While trying to gauge the extent of the construction decline
can be a confusing task, one thing clear is that the steel
conduit market is "in the dumps," pushed down by a weak
non-residential building sector that is still trying to find
the bottom, several market sources said.
Conduit demand tends to be very closely connected to
non-residential construction activity, according to Christopher
Plummer, managing director of Metal Strategies Inc., West
Chester, Pa., although some conduit-used to protect electrical
wiring from corrosion, certain magnetic fields and from
physical damage - also is used in public works infrastructure
construction and for apartment and other multi-family
construction in certain regions of the United States.
U.S. conduit demand reached its recent peak of about 600,000
tons a year in 2000-01 before dropping significantly to
slightly more than 400,000 tons in 2002, Plummer said. It
remained in the 425,000- to 500,000-ton-a-year range through
2005 before picking up to just below 550,000 tons in 2007 and
about 575,000 tons in 2008. But it has plummeted this year.

● **Supplied information**:
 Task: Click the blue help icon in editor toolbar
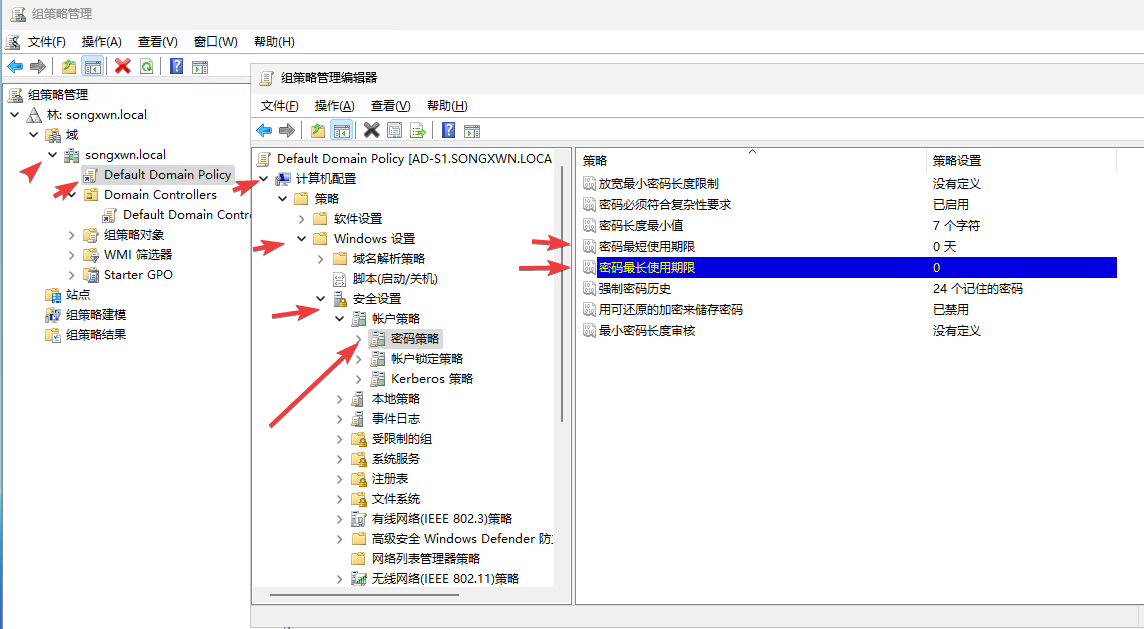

● **Exercise goal**: In the steel conduit passage, what was the approximate yearly U.S. conduit demand at its recent peak in 2000-01? The material comes from a separate source unrelated to the steel conduit passage.

● **Task solution**: About 600,000 tons a year.